Cambridge Folk Festival

Michael Hingston reports back from Cambridge Folk Festival

Anita Awbi
  • By Anita Awbi
  • 17 Aug 2010
  • min read
The term 'folk music' has a broad definition and the Cambridge Folk Festival is testament to this.


Seth Lakeman
The British folk scene was well represented. Sea shanties from Port Isaac’s Fisherman’s Friends, an English ceilidh from The Committee Band, lovely harmonies from the duo Megson, Seth Lakeman’s moving west country songs, Julie Fowlis’s beautiful Scots gaelic singing, Show Of Hands intensely articulate songs and the lush arrangements of The Unthanks. Top Irish traditional bands Dervish and Lunasa also gave notable performances.


Cambridge Folk Festival also brings together stunning roots acts from around the world.

The Malian singer-songwriter Rokia Traoré played a powerfully rhythmic set, there were Balkan brass from the Serbian Orchestra of Boban and Marko Markovitch, veteran Jamaicans The Jolly Boys, and a blend of gospel, soul and blues from The Holmes Brothers. Seasick Steve was another highlight, with country blues.

The festival always features a strong contingent of American traditional and country performers. This year’s line-up included hot fiddle and tight vocal harmonies from The Quebe Sisters, singer-songwriter Gretchen Peters, the energetic string band The Caroline Chocolate Drops and a magnificent set from country star-turned acoustic folk performer Kathy Mattea. The legendary Kris Kristofferson also performed.


Seth Lakeman
Also featured were some interesting fusions and unusual combinations. Irish soul singer Imelda May and traditional musician Sharon Shannon was a surprising collaboration, Mama Rosin must be fairly unique in being a Cajun band from Switzerland, Natalie Merchant’s wonderful acoustic set culminated in a guest appearance from Lunasa and The fusion project Imagined Village brought together top English folk musicians such as Martin Carthy, his daughter Eliza and Chris Wood with sitar and dhol from British-Indian instrumentalists.

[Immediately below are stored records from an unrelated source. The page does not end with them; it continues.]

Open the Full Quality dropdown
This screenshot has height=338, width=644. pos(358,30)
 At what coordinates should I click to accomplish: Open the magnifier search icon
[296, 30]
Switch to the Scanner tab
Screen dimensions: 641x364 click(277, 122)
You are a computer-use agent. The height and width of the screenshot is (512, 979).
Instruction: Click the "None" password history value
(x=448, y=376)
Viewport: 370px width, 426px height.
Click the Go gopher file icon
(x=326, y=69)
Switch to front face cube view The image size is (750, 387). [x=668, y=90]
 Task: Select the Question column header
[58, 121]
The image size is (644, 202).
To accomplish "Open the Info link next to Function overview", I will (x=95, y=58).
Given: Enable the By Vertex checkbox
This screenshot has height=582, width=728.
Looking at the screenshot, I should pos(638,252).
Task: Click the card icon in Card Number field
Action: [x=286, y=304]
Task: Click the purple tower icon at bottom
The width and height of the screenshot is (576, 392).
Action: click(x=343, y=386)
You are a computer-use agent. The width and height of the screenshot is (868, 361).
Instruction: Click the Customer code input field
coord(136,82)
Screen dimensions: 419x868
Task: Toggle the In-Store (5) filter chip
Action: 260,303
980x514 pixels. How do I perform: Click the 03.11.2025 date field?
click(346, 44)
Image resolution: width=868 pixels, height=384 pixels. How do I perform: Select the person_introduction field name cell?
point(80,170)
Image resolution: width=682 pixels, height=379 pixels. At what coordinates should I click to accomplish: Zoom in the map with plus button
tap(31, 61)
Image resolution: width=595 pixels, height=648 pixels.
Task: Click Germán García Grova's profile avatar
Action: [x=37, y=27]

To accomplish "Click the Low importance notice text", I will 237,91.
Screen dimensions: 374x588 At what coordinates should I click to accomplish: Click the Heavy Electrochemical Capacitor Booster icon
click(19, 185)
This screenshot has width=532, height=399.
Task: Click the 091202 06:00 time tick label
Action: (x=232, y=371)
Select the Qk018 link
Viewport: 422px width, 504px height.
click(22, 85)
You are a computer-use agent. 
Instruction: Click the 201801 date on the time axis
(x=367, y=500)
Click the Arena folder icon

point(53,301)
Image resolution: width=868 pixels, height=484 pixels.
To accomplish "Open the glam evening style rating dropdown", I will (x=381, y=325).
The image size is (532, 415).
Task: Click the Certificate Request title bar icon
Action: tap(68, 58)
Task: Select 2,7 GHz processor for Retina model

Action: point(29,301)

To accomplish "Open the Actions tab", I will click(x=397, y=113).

What really summed up the musical breadth and multicultural spirit of the festival was the Glasgow collective The Burns Unit. The musicians come from radically different musical backgrounds and include folk singer Karine Polwart, Emma Pollock of the Delgados, alt-folk artist King Creosote and rapper MC Soom T. Their combination of folk, pop, indie, rap and dub was attractive and immensely entertaining.